Making Gifts Exciting

Making Gifts Exciting

Sterling’s Excitations Inc. offers gifts of experience.

With Valentine’s Day just around the corner, Kim AuBuchon and Ian Landy are now suggesting that the traditional gifts of chocolates, flowers and candlelight dinners, while safe, might be a bit dull. The relatively new Sterling-based company they co-founded offers more than 1,000 gifts for sale, all so unconventional that they cannot be packaged in a box.

Excitations Inc., which launched in late 2005, is not into material goods. What this company sells is experience.

Rather than giving her perfume, suggests the company’s latest press release, let her try her hand at creating her own scent at a fragrance bar. Instead of a golf club, give him a private lesson with a PGA pro.

"A lot of people have all the stuff they want to have," said Landy. "Experience has proven to be more memorable than tangible gifts."

Excitations seeks out and vets providers of experiences from a variety of categories, from wilderness adventures to ceramic lessons, and turns their offerings into gift packages ranging in price from $50 to thousands of dollars.

While most of the gifts are not of the specific Valentines Day theme, said AuBuchon, "what makes our gifts special for Valentines Day is that a lot of them are for two." Gifts that have proven popular for the holiday, she said, include couples massages, Segway tours, cocktail master classes, wolf watching and glass art classes.

"There seems to be a trend this year of people wanting to propose in helicopters," said Landy.

Gifts for one can also be handy, said AuBuchon, noting that, while it can be difficult to find Valentines Day gifts for men, many would be happy with a biplane adventure or a NASCAR ride-along.

The company launched in the D.C. area, she said, because its founders live here and because the region provided a convenient environment and customer base. "This is a fantastic market, in terms of people willing to adventure and explore," she said, adding that many residents in the area can afford the gifts, while nearby water and mountains provide accessible adventure destinations.

"The concept of packaging experiences and offering them as gifts is common in Europe," said Landy, who moved to the country from England in his 20s. "It struck me as off that it’s not offered here in the U.S.," he said, noting that the weather here is nicer, and both the mountains and market are considerably larger.

Initially, the company only offered experiences in the D.C. area, prioritizing the variety of gifts over the spread of its reach. Now, customers can purchase experiences in 25 states across the country. "If you give a gift to someone, you want them to be able to get to it, and not have to jump on a plane," said AuBuchon.

"We have a strength, because a lot of families are spread across the U.S.," said Landy.

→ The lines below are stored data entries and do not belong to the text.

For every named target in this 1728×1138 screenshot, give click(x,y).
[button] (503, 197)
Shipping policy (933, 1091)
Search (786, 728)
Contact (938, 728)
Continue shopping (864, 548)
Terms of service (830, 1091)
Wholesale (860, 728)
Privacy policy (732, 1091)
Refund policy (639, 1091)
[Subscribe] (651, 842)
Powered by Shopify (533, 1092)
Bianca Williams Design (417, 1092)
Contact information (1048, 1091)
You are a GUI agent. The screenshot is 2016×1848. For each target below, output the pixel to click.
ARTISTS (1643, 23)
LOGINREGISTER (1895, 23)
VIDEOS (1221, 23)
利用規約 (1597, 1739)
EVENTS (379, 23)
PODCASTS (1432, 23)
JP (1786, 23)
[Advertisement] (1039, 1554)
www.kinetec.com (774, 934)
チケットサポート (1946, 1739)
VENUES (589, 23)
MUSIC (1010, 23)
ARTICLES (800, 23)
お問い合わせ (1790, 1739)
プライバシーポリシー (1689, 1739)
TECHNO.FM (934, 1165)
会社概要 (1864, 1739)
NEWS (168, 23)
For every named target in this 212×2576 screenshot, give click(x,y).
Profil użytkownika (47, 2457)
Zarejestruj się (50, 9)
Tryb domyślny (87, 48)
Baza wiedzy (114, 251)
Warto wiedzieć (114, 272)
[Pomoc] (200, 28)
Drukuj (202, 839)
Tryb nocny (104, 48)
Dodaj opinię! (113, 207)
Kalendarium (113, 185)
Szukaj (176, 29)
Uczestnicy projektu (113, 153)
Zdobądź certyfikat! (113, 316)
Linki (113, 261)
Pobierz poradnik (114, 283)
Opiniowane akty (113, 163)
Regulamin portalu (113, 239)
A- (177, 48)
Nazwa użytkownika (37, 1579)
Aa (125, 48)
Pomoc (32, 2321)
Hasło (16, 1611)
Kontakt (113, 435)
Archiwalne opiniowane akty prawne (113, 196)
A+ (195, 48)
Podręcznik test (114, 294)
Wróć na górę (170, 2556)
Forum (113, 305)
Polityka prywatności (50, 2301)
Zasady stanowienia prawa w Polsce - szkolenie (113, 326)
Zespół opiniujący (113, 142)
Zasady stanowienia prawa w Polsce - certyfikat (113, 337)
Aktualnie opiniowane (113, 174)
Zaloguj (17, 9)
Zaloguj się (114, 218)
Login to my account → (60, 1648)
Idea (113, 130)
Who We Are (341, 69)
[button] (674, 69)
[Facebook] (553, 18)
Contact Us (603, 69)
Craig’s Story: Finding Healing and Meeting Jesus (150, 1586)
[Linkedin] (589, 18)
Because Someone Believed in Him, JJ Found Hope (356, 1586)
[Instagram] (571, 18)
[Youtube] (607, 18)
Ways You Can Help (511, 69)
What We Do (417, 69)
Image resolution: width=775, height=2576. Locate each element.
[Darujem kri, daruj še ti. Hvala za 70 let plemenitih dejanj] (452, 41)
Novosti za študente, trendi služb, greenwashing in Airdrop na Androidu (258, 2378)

Therefore, he said, a grandmother living on the East Coast could look up experiences close to her grandson who lives in California.

In terms of geography and variety, the company grew by 250 to 300 percent in its first year, and again in its second year, said Landy, adding that January indicated similar growth for the coming year. This is in part the work of employees that Excitations has working on the ground, seeking out new possibilities, such as a court tennis facility in McLean the company recently learned of. It is one of 10 courts in the country where the 17th century version of tennis can be played.

Because experiences are offered in a variety of locations, prices do not include transportation or hotel stay, except in cases when those are part of the experience, such as the weekend tour of Dutch country in Lancaster County, Pa. that Landy recently went on with his wife or the train tour that the company currently has in the works.

In January, the company announced a partnership with Discovery Commerce, whereby experiences related to Discovery Channel shows can be purchased from Excitations through the channel’s Web site. Now, about 150 of the company’s current packages can be purchased through the Discovery site, but Landy said the partnership would evolve, with exclusive packages being offered through Discovery. "We’ll develop things that are unique to them," he said.

One of the packages that can be found on the Discovery Web site is the $330 dog musher experience for two that Deborah Horst, Excitations’ head of customer service, bought for herself and her 13-year-old son last Christmas. The two just went on the trip less than two weeks ago.

Having seen many Excitations boxes around the house, her son was not especially excited by the gift until he opened it, said Horst. "He opened it up and his jaw just dropped," she said, noting that her son is an animal lover. "It was all he talked about for the next month."

Though there was snow on the ground in Accident, Md., near the Deep Creek Lake area, the Horsts rode a sled on wheels, because it is easier to steer than a sled with runners and because it allows more dogs — up to 14 — to pull the ride. Horst said meeting the dogs was a treat. "You have no idea how much these dogs love what they do," she said, noting that the dogs could hardly wait to get started.

After a ride of almost two hours, said Host, "my son summed it up best by saying, ‘Mom, that was absolutely the coolest thing I’ve ever done in my life.’"

"It’s about the coolest thing I’ve ever done, too," she said.